Commit 7736627b865d ("perf stat: Use affinity for closing file
descriptors") will use FD(evsel, cpu, thread) to read and write
file descriptors xyarray. For a kernel PMU event, this leads to
serious memory corruption and perf crash.
I have seen evlist->core.cpus->nr is 1 while evsel has cpus->nr
with the total number of CPUs. so xyarray which is allocated by
evlist->core.cpus->nr will get overflow. This leads to various
segmentation faults in perf tool for kernel PMU events, eg:
./perf stat -e bus_cycles sleep 1
*** Error in `./perf': free(): invalid next size (fast): 0x00000000401e6370 ***
Aborted (core dumped)
Fixes: 7736627b865d ("perf stat: Use affinity for closing file descriptors")
Cc: Andi Kleen <[email protected]>
Cc: Peter Zijlstra <[email protected]>
Cc: Ingo Molnar <[email protected]>
Cc: Arnaldo Carvalho de Melo <[email protected]>
Cc: Mark Rutland <[email protected]>
Cc: Alexander Shishkin <[email protected]>
Cc: Jiri Olsa <[email protected]>
Cc: Namhyung Kim <[email protected]>
Cc: Adrian Hunter <[email protected]>
Cc: Alexey Budankov <[email protected]>
Signed-off-by: Barry Song <[email protected]>
---
tools/perf/util/evlist.c | 8 ++++++--
1 file changed, 6 insertions(+), 2 deletions(-)
diff --git a/tools/perf/util/evlist.c b/tools/perf/util/evlist.c
index c0768c6..3022152 100644
--- a/tools/perf/util/evlist.c
+++ b/tools/perf/util/evlist.c
@@ -1226,10 +1226,14 @@ void evlist__close(struct evlist *evlist)
int cpu, i;
/*
- * With perf record core.cpus is usually NULL.
+ * With perf record core.cpus is usually NULL;
+ * For Kernel PMU event x, "perf stat -e x" will set evlist->core.cpus->nr to
+ * 1 while evsel has cpus->nr which contains all CPUs. evsel__cpu_iter_skip()

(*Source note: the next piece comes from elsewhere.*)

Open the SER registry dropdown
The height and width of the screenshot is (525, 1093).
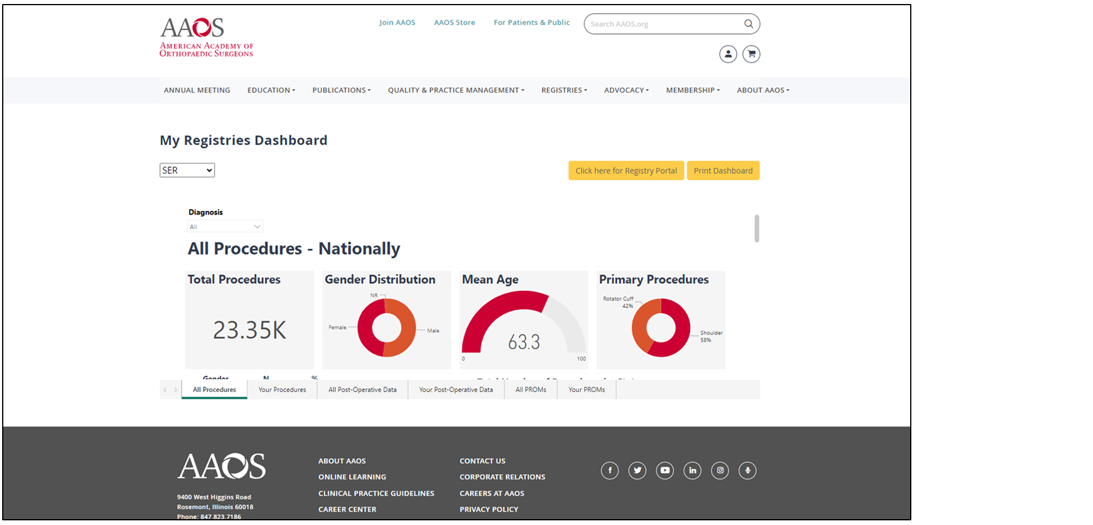(187, 170)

+ * will be false, memory corruption will happen if we use affinity to close
+ * file descriptors;
* Use the old method to handle this for now.
*/
- if (!evlist->core.cpus) {
+ if (!evlist->core.cpus || evlist->core.cpus->nr == 1) {
evlist__for_each_entry_reverse(evlist, evsel)
evsel__close(evsel);
return;
--
2.7.4
On Fri, Oct 02, 2020 at 12:57:29AM +1300, Barry Song wrote:
> Commit 7736627b865d ("perf stat: Use affinity for closing file
> descriptors") will use FD(evsel, cpu, thread) to read and write
> file descriptors xyarray. For a kernel PMU event, this leads to
> serious memory corruption and perf crash.
> I have seen evlist->core.cpus->nr is 1 while evsel has cpus->nr
> with the total number of CPUs. so xyarray which is allocated by
> evlist->core.cpus->nr will get overflow. This leads to various
> segmentation faults in perf tool for kernel PMU events, eg:
> ./perf stat -e bus_cycles sleep 1
> *** Error in `./perf': free(): invalid next size (fast): 0x00000000401e6370 ***
> Aborted (core dumped)
Thanks.
I believe there is already a patch queued for this.
The problem seems to only happen on ARM64.
-Andi
> -----Original Message-----
> From: Andi Kleen [mailto:[email protected]]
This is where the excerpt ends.